Mein ganzes Zimmer war vorgestellt mit sämtlichen Sachen. So hatte ich meine beiden Koffer, wenn es auch nur kleine waren, auf mein Bett gepackt. Genauso, wie einen Rucksack, der den nötigen Kleinkram beherbergen sollte. Auf dem Boden, dem Schreibtisch und der Fensterbank hatten bereits Klamotten platzgefunden, welche es eventuell in die Auswahl der mitkommenden Klamotten schaffen könnten. Doch das Problem des Aussuchen unterlag nicht mir alleine. Yoongi hatte mir bereits seit 10 Uhr in der Früh Gesellschaft geleistet und obwohl das reinste Chaos vorherrschte, so hatte der Junge mit den braunen Haaren trotzdem noch Platz auf meinem Schreibtischstuhl gefunden. 

So langsam also fing ich damit an, mir zwei drei Paar Schuhe heraus zu suchen, für den Fall, dass Seoul in meiner Anwesenheit absaufen sollte, doch meine Auswahl war bedeutend gering, denn ich hatte bereits ins Internat nicht viel mitgeschleppt. So pickte ich mir also ein Paar Ballerinas, ein Paar Sneakers und ein Paar Boots heraus und verstaute sie Tetrisgerechte in meinem Hartschalenkoffer. 

"Du gibst dir ja wirklich viel Mühe dabei. Es scheint mir, als wolltest du Jungkookie wirklich beeindrucken wollen", schmunzelte Yoongi hinter seinem Telefondisplay hervor. Seitdem er hier war tat er nichts anderes, als im Internet zu surfen und so langsam wusste ich nicht mehr, wieso er überhaupt gekommen war. Helfen tat er ja sowieso nicht. 

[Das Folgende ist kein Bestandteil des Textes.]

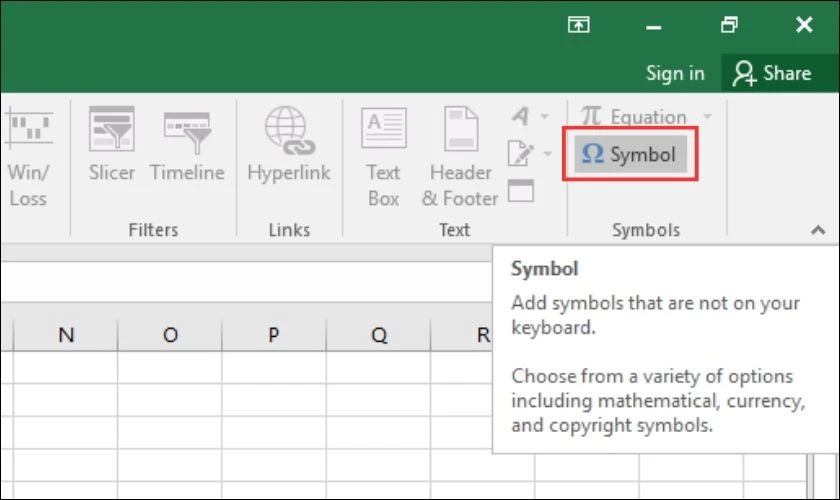Image resolution: width=840 pixels, height=500 pixels.
Task: Select column Q header
Action: coord(378,335)
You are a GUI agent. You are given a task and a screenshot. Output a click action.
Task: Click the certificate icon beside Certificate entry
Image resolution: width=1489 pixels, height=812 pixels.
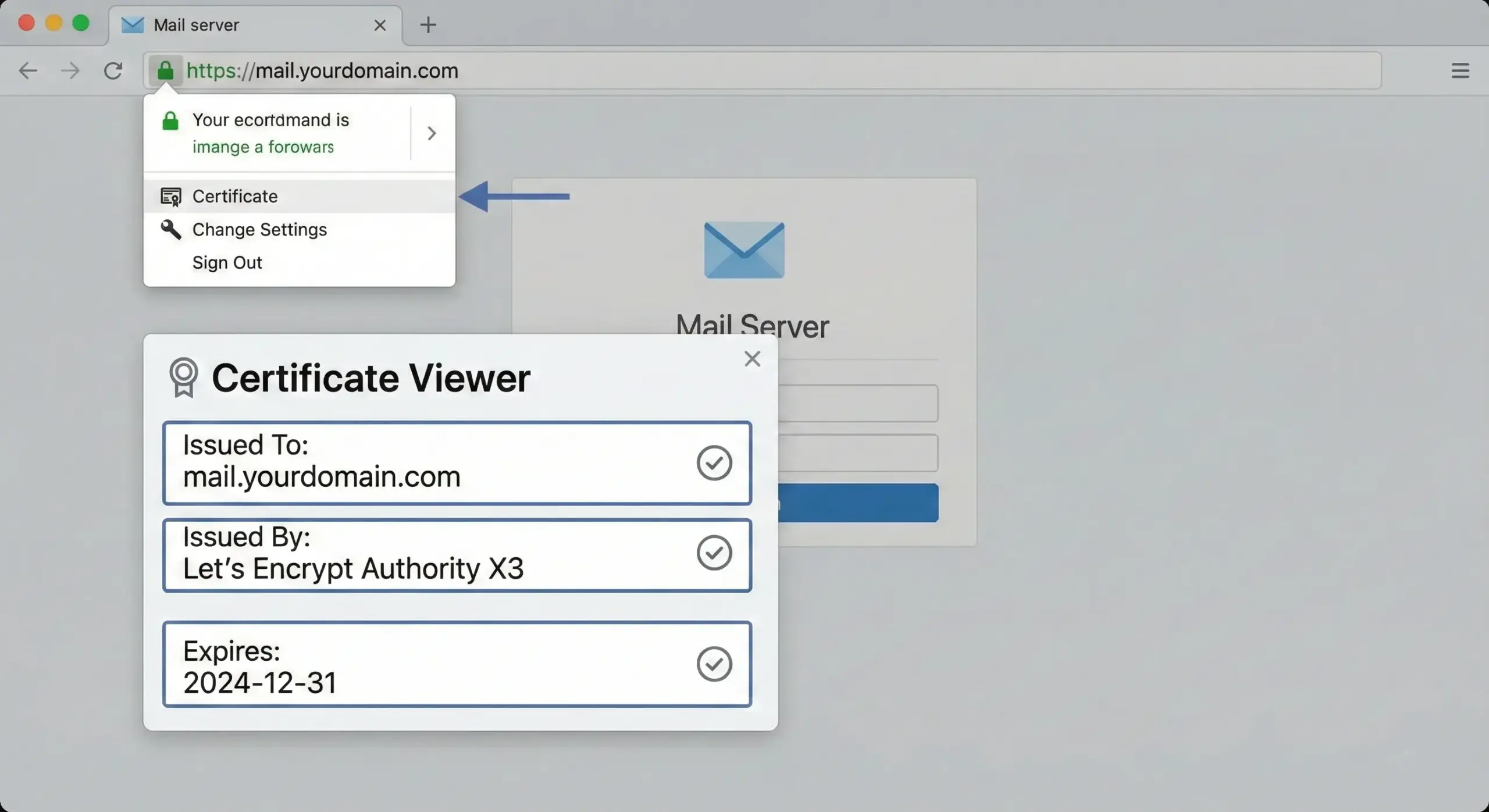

"Na und? Was interessiert es dich?", grummelte ich und versuchte die peinliche Röte in meinem Gesicht zu überspielen. Wirklich gelingen tat mir dies nicht, doch wenigstens schaffte ich es, dass Yoongi endlich sein doofes Smartphone aus der Hand legte. Währenddessen machte ich mich auf die Sucher nach Socken und Unterwäsche. Dabei immer Yoongis beobachtende Blicke auf mir.

"Ich mein ja nur. Immerhin kann ich sehen, wie du deine schwarze Spitzenunterwäsche ansiehst", grinste Yoongi weiterhin und ich konnte ihn über alle vier Backen lachen sehen. Manchmal war er wirklich der Teufel in Person.

"Du bist ein Spinner, Min Yoongi!", fauchte ich auf und griff nach einem beliebigen Wäscheteil um mich herum, um schnell sämtliche BH's oder Pantys vor Yoongis Blickfeld zu verstecken. Er hingegen konnte sich ein Lachen nicht verkneifen, "Was machst du überhaupt hier? Du traust dich doch sonst nie aus deinem Zimmer heraus."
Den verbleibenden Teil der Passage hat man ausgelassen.